◆ Description of the task:
Carry on the news story below about the grand jury case against a county councilman, starting right after its last sentence.

-- START Quoted passage --

Eldridge case before grand jury

Domestic violence hearing results coming Monday

By LESLIE CANTU
Item Staff Writer
lesliec@theitem.com

The state’s case against a county councilman accused of domestic violence went before the county grand jury Thursday, but the results won’t be made public before Monday.

Mark Plowden, a spokesman for the state Attorney General’s Office, said a Sumter police officer presented the case against District 3 Councilman Ronnie Eldridge, who was arrested for criminal domestic violence of a high and aggravated nature Dec. 11.

If Eldridge is indicted, Gov. Mark Sanford will then have the power to suspend him from county council until he is either acquitted or convicted.

Grand jury proceedings are secret; even the prosecutor doesn’t know what the jury sees or hears, Plowden said. Most likely the grand jury’s decision whether to indict Eldridge will be made public Monday, when the next term of General Sessions court begins.

It’s possible, however, that jurors heard some of the same evidence presented at a preliminary hearing, a forum for the prosecution to show there was probable cause to charge a suspect.

The defense attorney might argue for a lesser charge, as Eldridge’s attorney, Michael Jordan, did, but he doesn’t put up a full-blown defense as he would at a trial.

-- END Quoted passage --
-- START Given material --

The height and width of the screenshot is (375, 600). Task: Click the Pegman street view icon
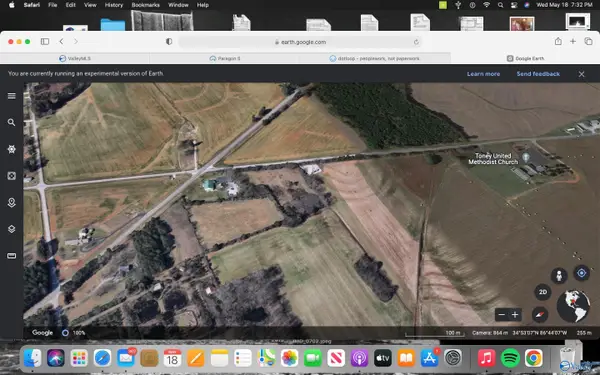[x=559, y=276]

-- END Given material --

◆ Written answer:
At Tuesday’s hearing, Clarendon County Magistrate Carnell Hampton heard a tape of the 911 call made by the victim, the mother of Eldridge’s child, on the night of the arrest.

An officer also read the victim’s written statement.

In that statement, the woman says she and Eldridge were at his bar, Savannah Break, for a customer-appreciation Christmas party.

They were socializing with another couple when Eldridge asked the other woman to dance to a slow song. In return, the woman’s husband asked the victim to dance. Afterward, she said, Eldridge grabbed her arm and called her a whore. She said he then disappeared from the party, and another friend told her he had left because he was angry.

The victim went outside and saw Eldridge sitting in his car, she said. When she got into the passenger seat, she said they argued and he backhanded her.

The two returned to Eldridge’s home, where she said he backhanded her again, causing her nose to bleed. As she was outside the home, begging to come in and get a tissue for her nose, he returned, pushed her to the ground, kicked her and dragged her out of the carport, she told investigators.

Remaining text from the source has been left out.